Either way, Parr works with a builder’s plans to incorporate best building practices and energy saving products. Customers are given a checklist of LEED criteria that each building satisfies.

The $433.6 million prodealer, which ranked 20th on HCN’s Top 350 Pro Dealer Scorecard in 2007, rolled the concept out at a meeting with customers in December. This coming spring, Parr Lumber will build its first models with a local builder.

The High Performance Homes concept resulted from a demographic study conducted by Parr Lumber last year on what will drive the next building boom. The Hillsboro, Ore., pro dealer, which does business in Washington, Oregon, Utah, California and Arizona, discovered two different groups of “green” customers: Baby Boomers worried about utility bills, and Gen Xers concerned over global warming. Both groups wanted to consume less energy.

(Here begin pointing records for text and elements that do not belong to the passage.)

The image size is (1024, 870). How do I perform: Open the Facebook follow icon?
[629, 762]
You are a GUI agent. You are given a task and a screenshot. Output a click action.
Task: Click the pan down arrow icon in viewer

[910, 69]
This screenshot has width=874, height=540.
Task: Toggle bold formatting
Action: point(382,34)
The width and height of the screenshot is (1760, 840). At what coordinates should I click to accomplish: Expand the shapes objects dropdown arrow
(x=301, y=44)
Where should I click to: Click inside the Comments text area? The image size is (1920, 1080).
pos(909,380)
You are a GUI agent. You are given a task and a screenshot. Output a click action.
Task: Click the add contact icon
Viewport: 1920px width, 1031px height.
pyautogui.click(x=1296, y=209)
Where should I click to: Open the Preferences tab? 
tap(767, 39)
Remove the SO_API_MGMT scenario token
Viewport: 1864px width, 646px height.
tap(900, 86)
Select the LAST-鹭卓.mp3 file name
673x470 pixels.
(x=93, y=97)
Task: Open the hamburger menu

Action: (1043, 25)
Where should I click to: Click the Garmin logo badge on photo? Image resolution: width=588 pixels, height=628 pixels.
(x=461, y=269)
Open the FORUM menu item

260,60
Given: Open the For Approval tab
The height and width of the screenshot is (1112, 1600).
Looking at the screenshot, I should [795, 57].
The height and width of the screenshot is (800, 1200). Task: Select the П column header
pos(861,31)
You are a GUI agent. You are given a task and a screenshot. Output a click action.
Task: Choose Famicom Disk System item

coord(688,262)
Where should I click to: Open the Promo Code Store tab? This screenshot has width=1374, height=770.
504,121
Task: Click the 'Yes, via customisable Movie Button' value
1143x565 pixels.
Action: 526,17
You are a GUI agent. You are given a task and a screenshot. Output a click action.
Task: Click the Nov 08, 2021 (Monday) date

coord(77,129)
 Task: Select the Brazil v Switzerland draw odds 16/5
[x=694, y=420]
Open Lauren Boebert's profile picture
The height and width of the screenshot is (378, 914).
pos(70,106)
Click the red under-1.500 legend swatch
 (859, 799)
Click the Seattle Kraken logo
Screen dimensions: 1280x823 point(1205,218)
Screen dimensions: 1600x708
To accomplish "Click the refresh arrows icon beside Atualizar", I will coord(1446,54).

“With High Performance Homes, a builder can brand themselves in either direction,” said Bond. Parr also plans to offer training to home builders’ sales agents so they can better explain the advantages of a High Performance Home.

Parr Lumber is not new to the green building movement; it began selling FSC-certified lumber in 2004. All 26 lumberyards in the chain are part of the company’s “Get Real!” program, launched last October, that tags and promotes products that are recycled, sustainable or energy efficient.

Consumers and contractors often find themselves flummoxed by the many green standards and certification, Bond explained. Parr didn’t want to sort it out or make en dorsements, so the company includes products that fit the criteria of FSC, SFI, Green Seal, Green Guard and other certification bodies. It lists supporting documentation on products and agency resources on its Website, getreal.parr.com. Walk-in customers can find the same information in electronic kiosks located in the stores.

Parr Lumber has converted 60 percent of it motor vehicle fleet over to biodiesel, with a 10 percent additional goal for 2008. Company officials have worked with Portland General Electric to convert 40 percent of its locations to PGE’s wind power energy program. Energy conserving T5 lighting has also been installed at 64 percent of its stores.